Passage given
────────────────────

Magic Book

What is it that looks like magic, makes people think you’re a proper genius, and elevates your fiction from the humdrum?

No, it’s not signing with JK Rowling’s agent — thought that probably wouldn’t hurt — it’s foreshadowing. More specifically, it’s well-executed foreshadowing.

Have you ever read a book that made you punch the air because you’d spotted something most other readers would miss? Or have you had a moment of realisation at the end of a novel when all the pieces suddenly fell into place? I remember Joseph Heller’s Catch-22 (1961) having that effect on me. In fact, I was so awed at how cleverly Heller misdirected me that as soon as I finished the book I went back to the beginning and read it all over again. And you know what? I loved it just as much the second time. Maybe more so because this time I could see how well he’d played me.

 What is Foreshadowing?

Foreshadowing is giving your readers a hint of what is to come. It can take many forms. For instance:

Symbolic: Hemingway’s A Farewell to Arms (1929) opens with “The leaves fell early that year” which heralds the untimely death of one of the characters.

Prophetic: The witches in Macbeth portend evil. Because they are liars and speak in riddles the fulfillment of their prophecies often happens in very unexpected ways. The pronouncement that Macbeth will be safe until Great Birnam Wood comes to Dunsinane is a perfect example. Macbeth believes he is safe because woods don’t walk but… Well, check out the play and see how clever that Shakespeare lad was.

You can also use prophesy in less poetic ways. A mother tells her son he’ll come to grief if he doesn’t wear his bicycle helmet; a teacher predicts the entire class will have to miss a treat if they don’t all pass their exams… I don’t even need to tell you the outcomes, do I?

────────────────────

Records
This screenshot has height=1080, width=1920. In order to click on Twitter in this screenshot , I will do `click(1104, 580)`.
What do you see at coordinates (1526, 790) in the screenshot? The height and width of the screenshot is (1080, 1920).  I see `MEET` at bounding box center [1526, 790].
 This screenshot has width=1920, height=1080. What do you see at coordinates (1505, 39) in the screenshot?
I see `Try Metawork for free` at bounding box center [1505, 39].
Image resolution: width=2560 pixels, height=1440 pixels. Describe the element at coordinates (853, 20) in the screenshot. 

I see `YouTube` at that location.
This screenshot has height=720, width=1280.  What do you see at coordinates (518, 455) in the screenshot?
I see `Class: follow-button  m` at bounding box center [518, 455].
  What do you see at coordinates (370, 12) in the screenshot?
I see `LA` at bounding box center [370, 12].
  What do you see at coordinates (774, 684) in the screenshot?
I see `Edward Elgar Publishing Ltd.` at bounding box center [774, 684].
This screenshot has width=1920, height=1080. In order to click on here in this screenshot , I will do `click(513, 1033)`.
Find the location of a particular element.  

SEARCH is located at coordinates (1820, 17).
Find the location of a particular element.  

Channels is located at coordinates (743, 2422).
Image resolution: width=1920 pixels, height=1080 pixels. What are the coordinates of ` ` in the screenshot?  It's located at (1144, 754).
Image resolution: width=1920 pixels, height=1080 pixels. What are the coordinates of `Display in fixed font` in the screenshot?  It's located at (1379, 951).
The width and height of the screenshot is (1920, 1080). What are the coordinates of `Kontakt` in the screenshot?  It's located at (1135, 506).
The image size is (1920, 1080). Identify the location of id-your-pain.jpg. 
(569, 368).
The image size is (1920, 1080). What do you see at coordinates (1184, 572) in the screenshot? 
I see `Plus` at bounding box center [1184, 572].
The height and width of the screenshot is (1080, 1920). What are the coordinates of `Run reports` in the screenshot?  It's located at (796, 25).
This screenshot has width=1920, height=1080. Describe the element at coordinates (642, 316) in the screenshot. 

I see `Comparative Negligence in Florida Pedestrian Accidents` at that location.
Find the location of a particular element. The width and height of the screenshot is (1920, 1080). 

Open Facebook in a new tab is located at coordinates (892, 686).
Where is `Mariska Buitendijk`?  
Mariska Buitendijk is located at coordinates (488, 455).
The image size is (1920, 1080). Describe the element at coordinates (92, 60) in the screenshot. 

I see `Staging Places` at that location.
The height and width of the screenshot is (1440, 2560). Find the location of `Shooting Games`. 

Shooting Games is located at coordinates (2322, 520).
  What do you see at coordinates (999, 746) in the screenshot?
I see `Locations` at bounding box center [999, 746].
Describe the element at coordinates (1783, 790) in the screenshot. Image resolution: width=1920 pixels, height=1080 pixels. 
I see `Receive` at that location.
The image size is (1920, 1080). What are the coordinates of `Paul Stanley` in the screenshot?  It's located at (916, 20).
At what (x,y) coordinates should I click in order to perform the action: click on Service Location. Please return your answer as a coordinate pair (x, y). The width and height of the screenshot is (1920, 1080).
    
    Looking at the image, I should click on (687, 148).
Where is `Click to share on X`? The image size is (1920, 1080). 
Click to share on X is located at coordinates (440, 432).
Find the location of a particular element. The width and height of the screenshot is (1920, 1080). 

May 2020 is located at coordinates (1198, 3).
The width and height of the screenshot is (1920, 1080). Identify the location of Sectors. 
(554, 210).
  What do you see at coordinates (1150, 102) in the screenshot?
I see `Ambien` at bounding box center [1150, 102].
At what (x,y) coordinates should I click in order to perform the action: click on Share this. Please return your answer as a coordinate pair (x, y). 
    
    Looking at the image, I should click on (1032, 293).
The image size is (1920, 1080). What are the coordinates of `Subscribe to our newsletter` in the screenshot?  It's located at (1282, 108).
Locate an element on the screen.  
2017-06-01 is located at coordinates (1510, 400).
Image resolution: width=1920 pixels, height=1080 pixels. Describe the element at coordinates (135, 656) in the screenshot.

────────────────────

Set task 1
Answer these questions using the passage on foreshadowing:
(a) Which novel did the writer go back and read again as soon as it was finished?
(b) With what line does A Farewell to Arms open?
(c) Until what event will Macbeth be safe, according to the pronouncement?
Set task 2
Identify every author the passage on foreshadowing mentions by name.

Task response 1
(a) Joseph Heller's Catch-22 (1961).
(b) "The leaves fell early that year."
(c) Until Great Birnam Wood comes to Dunsinane.

Task response 2
JK Rowling, Joseph Heller, Hemingway, Shakespeare